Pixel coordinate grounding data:
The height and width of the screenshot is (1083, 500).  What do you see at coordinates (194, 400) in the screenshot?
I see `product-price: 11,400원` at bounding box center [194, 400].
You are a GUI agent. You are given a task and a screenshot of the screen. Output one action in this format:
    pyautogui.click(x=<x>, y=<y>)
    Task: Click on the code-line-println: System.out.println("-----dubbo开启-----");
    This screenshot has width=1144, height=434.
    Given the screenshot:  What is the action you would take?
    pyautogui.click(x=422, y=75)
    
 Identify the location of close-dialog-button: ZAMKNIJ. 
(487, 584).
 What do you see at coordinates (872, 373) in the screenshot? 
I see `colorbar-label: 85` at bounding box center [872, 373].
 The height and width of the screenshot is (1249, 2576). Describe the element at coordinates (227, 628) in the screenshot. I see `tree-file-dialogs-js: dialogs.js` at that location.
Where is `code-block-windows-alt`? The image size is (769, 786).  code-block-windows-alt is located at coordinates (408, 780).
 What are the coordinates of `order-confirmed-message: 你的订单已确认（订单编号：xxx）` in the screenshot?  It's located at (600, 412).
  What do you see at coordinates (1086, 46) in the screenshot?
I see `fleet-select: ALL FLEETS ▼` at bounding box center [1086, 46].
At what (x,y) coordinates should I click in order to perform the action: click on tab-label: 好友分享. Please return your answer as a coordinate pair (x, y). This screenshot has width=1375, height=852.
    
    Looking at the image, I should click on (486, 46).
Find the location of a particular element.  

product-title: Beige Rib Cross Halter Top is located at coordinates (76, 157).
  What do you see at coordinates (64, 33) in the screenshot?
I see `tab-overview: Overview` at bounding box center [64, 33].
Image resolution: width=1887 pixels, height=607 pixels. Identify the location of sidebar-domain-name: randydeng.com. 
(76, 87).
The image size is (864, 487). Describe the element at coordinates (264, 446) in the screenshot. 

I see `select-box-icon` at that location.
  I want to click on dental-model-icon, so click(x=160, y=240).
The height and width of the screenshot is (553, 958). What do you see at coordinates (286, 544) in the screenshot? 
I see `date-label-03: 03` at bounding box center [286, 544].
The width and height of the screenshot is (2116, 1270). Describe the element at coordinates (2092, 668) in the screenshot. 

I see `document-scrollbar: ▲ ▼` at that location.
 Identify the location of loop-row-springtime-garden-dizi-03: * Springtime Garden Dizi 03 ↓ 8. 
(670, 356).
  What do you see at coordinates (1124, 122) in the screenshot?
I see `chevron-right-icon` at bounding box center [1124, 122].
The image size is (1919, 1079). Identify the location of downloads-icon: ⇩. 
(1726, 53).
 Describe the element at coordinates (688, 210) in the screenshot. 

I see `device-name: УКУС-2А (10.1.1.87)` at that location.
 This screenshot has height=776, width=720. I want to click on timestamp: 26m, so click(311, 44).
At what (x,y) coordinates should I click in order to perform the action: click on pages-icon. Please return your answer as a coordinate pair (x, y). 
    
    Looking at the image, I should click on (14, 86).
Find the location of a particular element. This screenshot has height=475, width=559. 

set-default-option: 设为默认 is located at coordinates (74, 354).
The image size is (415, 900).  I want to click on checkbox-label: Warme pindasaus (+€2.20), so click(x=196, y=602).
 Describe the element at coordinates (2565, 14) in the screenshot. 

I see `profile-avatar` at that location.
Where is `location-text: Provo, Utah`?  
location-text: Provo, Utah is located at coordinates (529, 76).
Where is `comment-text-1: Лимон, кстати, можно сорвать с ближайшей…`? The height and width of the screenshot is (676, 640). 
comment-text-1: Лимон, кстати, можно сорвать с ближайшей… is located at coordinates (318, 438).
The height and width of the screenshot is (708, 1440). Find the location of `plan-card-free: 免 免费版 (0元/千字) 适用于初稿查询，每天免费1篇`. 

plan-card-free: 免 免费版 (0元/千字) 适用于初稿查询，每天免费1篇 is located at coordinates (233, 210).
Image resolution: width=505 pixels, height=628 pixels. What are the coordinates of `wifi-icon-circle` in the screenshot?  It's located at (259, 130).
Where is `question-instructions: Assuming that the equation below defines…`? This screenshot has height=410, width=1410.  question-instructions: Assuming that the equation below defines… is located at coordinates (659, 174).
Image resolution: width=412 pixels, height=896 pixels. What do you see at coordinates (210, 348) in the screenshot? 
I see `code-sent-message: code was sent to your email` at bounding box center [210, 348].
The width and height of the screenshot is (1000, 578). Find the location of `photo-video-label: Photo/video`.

> **To-do item**
Present the lines from the one containing "has width=1375, height=852." through the one containing "Looking at the image, I should click on (486, 46).", both included, as a Markdown table with columns Row and Line. Number each non-blank line and leave out the blank ones.

> **Problem solution**
| Row | Line |
|---|---|
| 1 | At what (x,y) coordinates should I click in order to perform the action: click on tab-label: 好友分享. Please return your answer as a coordinate pair (x, y). This screenshot has width=1375, height=852. |
| 2 |     Looking at the image, I should click on (486, 46). |